Malignant pleural mesothelioma (MPM) is a fatal cancer of the lining of the lungs that has defeated standard therapies for decades. Immune checkpoint inhibitors (ICIs) are revolutionizing cancer treatment, and tumor- specific neoantigens are critical components of the vigorous anti-tumor T cell responses possible from these agents. Emerging clinical data show that ICIs result in meaningful extension of life in half of patients with MPM but are associated with immune-related side effects. There is no reliable biomarker for identifying MPM patients who will respond to ICIs. Such a test would avoid unnecessary toxicity, triage non-responders to potentially more effective treatment, and could even extend long-term survival. Our central hypothesis is that response to PD-1 blockade in MPM can be predicted by a clinically-applicable biomarker of its immunologic organization and requires neoantigen:MHC concordance.

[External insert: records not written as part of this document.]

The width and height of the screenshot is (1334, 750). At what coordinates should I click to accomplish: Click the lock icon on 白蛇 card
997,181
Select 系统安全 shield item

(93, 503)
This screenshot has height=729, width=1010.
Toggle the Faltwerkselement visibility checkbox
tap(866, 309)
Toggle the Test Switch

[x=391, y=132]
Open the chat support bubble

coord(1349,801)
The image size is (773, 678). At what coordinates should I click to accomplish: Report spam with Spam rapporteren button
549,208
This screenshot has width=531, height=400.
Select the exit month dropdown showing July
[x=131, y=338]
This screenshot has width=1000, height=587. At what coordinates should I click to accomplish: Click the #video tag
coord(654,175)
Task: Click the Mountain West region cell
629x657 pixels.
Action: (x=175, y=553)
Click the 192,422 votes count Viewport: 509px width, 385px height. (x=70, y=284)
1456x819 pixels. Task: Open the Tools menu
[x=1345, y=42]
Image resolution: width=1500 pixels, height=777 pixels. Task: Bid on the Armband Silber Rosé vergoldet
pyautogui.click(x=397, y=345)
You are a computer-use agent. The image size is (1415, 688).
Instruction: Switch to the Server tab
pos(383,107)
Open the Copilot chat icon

In Aim 1, we will apply the high dimensional platforms of time-of-flight mass cytometry (CyTOF) and imaging mass cytometry (IMC) to dissect the cellular networks and immuno-architectural features of MPM that govern response to nivolumab. In Aim 2, we will perform mass spectrometry (MS) on HLA-typed tumors to investigate neoantigen biology and challenge the prevailing biomarker of neoantigen burden. Our results will define core elements of the immunoproteomic structure of MPM and result in the clinical translation of innovative biomarkers expected to directly improve the care of MPM patients. More broadly, completion of this project will advance our understanding of neoantigen biology and of mechanisms of response and resistance to ICIs in human cancer.
This project is currently supported by NIH NCI R37CA248478.